The Four Optimization Operations
- Compaction: Merges many small Parquet files (created by streaming writes, frequent MERGE INTO, or small batch writes) into optimally-sized files (128MB–1GB). Reduces the number of files a query must open, improving scan efficiency and reducing S3 API costs from excessive LIST and GET operations.
- Z-Order Optimization: Re-sorts data files by multiple clustering columns to narrow per-file statistics and maximize data skipping. Should run after significant data accumulation or on a weekly schedule for heavily queried tables.
- Snapshot Expiry: Removes snapshot metadata beyond the retention window (typically 7–30 days). Old snapshots accumulate in the metadata.json file and manifest lists, increasing metadata read overhead for every query.
- Orphan File Removal: Deletes data files in the table's storage prefix that are not referenced by any active snapshot — left behind by failed write operations, aborted transactions, or manual file operations.

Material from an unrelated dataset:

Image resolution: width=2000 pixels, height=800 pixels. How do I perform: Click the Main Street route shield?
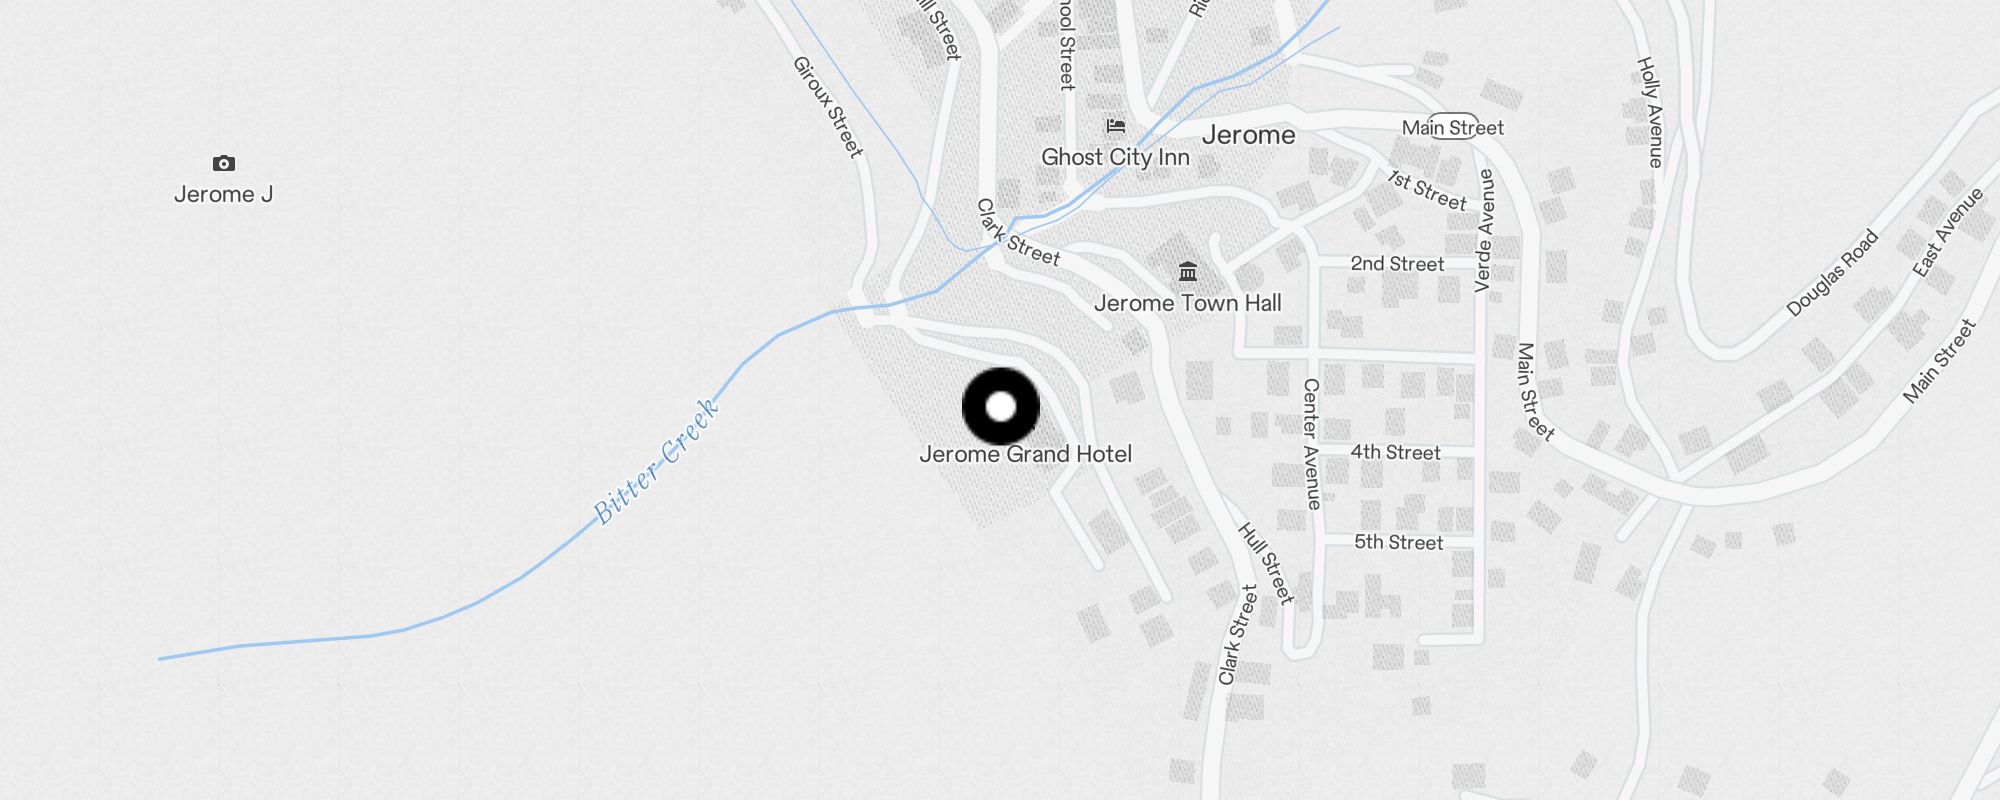(1453, 127)
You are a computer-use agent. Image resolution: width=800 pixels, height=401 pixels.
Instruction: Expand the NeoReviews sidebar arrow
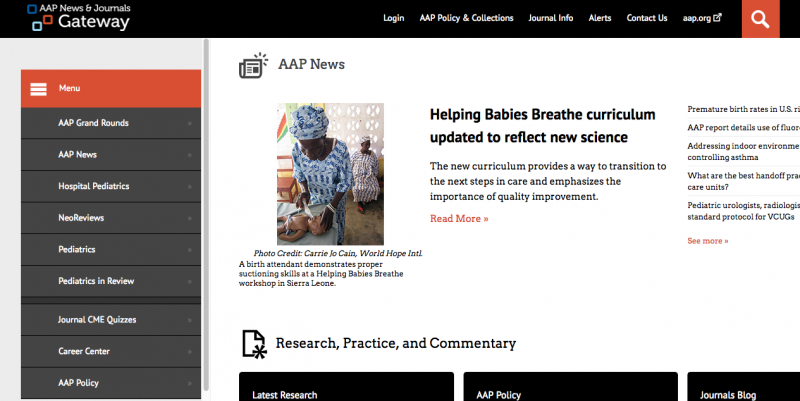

Automation with Dremio and Apache Spark
Dremio provides managed automatic optimization for tables in Dremio Open Catalog. Enabled per-table with a DDL statement:
ALTER TABLE catalog.schema.orders
SET TBLPROPERTIES (
'optimize.target-file-size-mb' = '256',
'optimize.auto-clean-orphan-files' = 'true',
'optimize.snapshot-expire-days' = '7'
);Dremio's background optimization service monitors table write activity and triggers the appropriate maintenance operations automatically. For self-managed Iceberg tables on Spark, Apache Airflow DAGs can schedule Spark procedures:
-- Spark compaction
CALL catalog.system.rewrite_data_files('schema.orders');
-- Snapshot expiry
CALL catalog.system.expire_snapshots('schema.orders', TIMESTAMP '7 days ago');

Summary
Automated table optimization is the operational maturity milestone that transforms Iceberg table management from a labor-intensive engineering task into a self-maintaining system. By automating compaction, Z-ordering, snapshot expiry, and orphan file cleanup, organizations maintain consistently high query performance without dedicating engineering time to table maintenance. Dremio's managed automatic optimization delivers this capability for tables in Dremio Open Catalog, while Apache Airflow + Spark procedures provide the self-managed equivalent for broader Iceberg deployments.